On December 21, 2006, the Company entered into a transition and consulting agreement with Mr. Kuester relating to Mr. Kuester’s retirement as Chief Executive Officer on April 24, 2007. Under the transition and consulting agreement, Mr. Kuester continued to serve as Chairman of the Board and received salary at his then-current rate, and continued participation in other compensation and benefit programs until his retirement as an employee of the Company on January 1, 2008. Upon his retirement, Mr. Kuester became fully vested in any outstanding restricted shares or restricted share units that were not otherwise vested in accordance with their normal terms. The transition and consulting agreement further provides that Mr. Kuester will consult with the executive officers and the Board of Directors of the Company and its affiliates with respect to such matters as may be reasonably requested by the Company. In addition to his duties as Chairman of the Board, Mr. Kuester will maintain continued involvement with area businesses on the Company’s behalf, assist the Company with business development and retention, and participate in selected charitable organizations.

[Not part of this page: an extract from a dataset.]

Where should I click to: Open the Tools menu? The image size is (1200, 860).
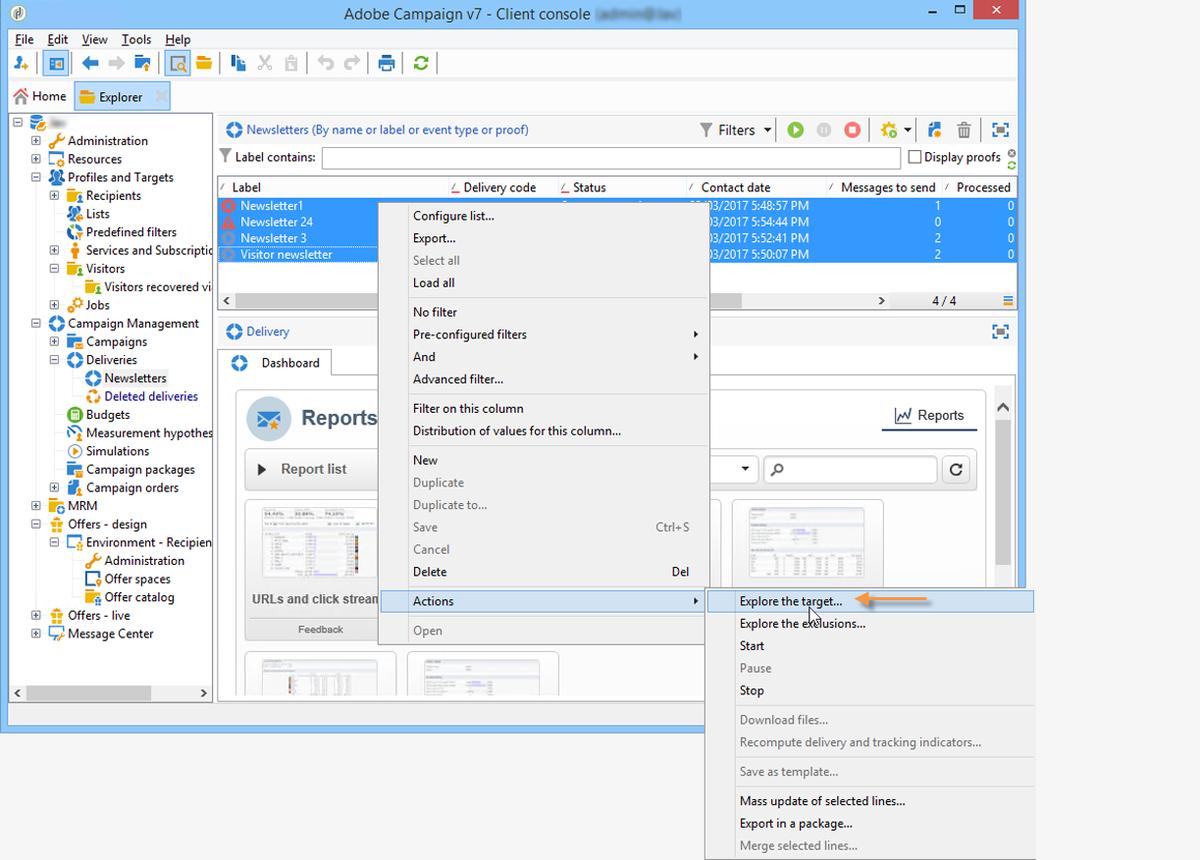click(136, 40)
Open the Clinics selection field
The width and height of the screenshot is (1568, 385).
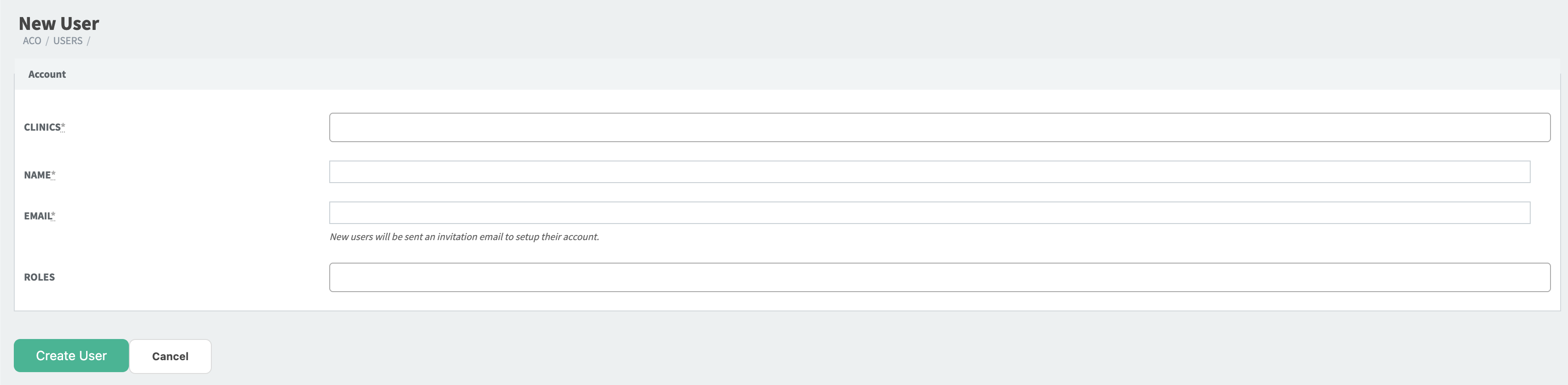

The transition and consulting agreement will remain in effect for as long as Mr. Kuester continues to serve on the Board of Directors, unless it is sooner terminated by mutual written consent of the parties or by Mr. Kuester’s death or disability such that he is unable to perform his duties.

Under the transition and consulting agreement, beginning January 1, 2008, Mr. Kuester has received and will continue to receive $20,833.33 per month for each full or partial month during which he serves as non-executive Chairman of the Board. Also during this period, Mr. Kuester will receive reimbursement for all reasonable travel and other expenses incurred in the performance of his duties under the transition and consulting agreement; continued access to the Company’s facilities and services, with secretarial services and office space sufficient for Mr. Kuester to perform his duties; a company car; access to Company aircraft, at Company expense, limited to direct business use and an annual maximum of 40 hours of personal use, after which Mr. Kuester must reimburse the Company for the excess amount; club dues; and financial planning services. As compensation for the consulting services to be provided by Mr. Kuester while he remains on the Company’s Board but is no longer Chairman of the Board, Mr. Kuester will receive the same benefits as described above, except that his personal use of Company aircraft will be subject to an annual maximum of $50,000 in value, and the maximum annual benefit provided by the Company on behalf of Mr. Kuester for his personal expenses will be limited to $100,000. Mr. Kuester will be required to reimburse the Company for amounts in excess of these limits.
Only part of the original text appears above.